Fourth, while our knockdown experiments demonstrated that FoxM1 is required for hAECs-Exos-mediated protection, we did not perform reciprocal rescue experiments (e.g., FoxM1 overexpression in the absence of exosome treatment) to formally establish causality. Such experiments would strengthen the conclusion that FoxM1 upregulation is not merely correlated with, but directly responsible for, the neuroprotective effects observed. Future studies will employ FoxM1 overexpression vectors to verify whether forced FoxM1 upregulation can recapitulate the protective phenotype induced by hAECs-Exos, thereby solidifying its causal role.

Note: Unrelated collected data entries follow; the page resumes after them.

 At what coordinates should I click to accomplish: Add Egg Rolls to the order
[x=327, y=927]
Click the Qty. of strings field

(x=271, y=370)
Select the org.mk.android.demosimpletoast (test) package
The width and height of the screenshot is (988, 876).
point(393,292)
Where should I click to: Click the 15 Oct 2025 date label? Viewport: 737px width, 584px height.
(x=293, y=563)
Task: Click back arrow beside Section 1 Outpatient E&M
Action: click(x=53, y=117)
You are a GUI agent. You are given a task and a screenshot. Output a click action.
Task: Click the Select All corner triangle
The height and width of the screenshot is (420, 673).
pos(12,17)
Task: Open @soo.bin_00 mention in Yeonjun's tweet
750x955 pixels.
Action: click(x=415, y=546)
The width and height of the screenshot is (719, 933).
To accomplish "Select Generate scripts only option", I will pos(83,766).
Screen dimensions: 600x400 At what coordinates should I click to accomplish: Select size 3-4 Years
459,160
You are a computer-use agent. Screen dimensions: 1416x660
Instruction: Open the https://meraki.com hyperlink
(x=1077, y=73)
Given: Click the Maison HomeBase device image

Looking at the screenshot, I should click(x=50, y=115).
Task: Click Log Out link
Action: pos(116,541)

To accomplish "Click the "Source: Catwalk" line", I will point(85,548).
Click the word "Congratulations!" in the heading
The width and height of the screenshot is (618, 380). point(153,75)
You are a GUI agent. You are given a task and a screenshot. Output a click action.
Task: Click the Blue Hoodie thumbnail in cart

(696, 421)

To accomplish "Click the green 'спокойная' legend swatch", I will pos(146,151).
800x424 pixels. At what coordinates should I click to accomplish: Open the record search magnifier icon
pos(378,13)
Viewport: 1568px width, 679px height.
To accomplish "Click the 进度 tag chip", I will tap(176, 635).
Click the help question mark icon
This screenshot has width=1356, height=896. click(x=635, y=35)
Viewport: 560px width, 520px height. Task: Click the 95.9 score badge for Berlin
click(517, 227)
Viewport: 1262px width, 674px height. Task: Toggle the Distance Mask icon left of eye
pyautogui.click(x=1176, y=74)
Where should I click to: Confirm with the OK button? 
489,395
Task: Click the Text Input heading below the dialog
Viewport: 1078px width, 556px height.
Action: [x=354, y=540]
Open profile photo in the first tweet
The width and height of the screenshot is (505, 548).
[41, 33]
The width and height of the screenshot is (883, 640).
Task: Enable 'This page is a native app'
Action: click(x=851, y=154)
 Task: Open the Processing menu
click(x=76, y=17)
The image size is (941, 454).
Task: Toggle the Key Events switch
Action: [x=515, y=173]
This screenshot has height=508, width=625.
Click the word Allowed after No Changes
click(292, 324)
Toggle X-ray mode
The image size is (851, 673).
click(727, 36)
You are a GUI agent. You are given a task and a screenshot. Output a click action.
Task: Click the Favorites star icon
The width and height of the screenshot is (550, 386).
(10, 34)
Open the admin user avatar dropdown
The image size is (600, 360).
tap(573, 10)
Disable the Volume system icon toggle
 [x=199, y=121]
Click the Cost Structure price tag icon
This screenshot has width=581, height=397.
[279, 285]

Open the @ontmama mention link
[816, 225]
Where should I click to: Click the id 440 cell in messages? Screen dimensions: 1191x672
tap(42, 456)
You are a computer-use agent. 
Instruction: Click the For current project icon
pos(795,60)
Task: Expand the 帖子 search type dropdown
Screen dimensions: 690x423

Lastly, the downstream targets and signaling pathways controlled by FoxM1 in the context of ischemic injury are not fully delineated. Future studies should focus on identifying the transcriptional networks governed by FoxM1, including interactions with oxidative stress response genes, cytokine signaling pathways, and neurotrophic factors. These insights may uncover new therapeutic targets and refine exosome-based treatment strategies.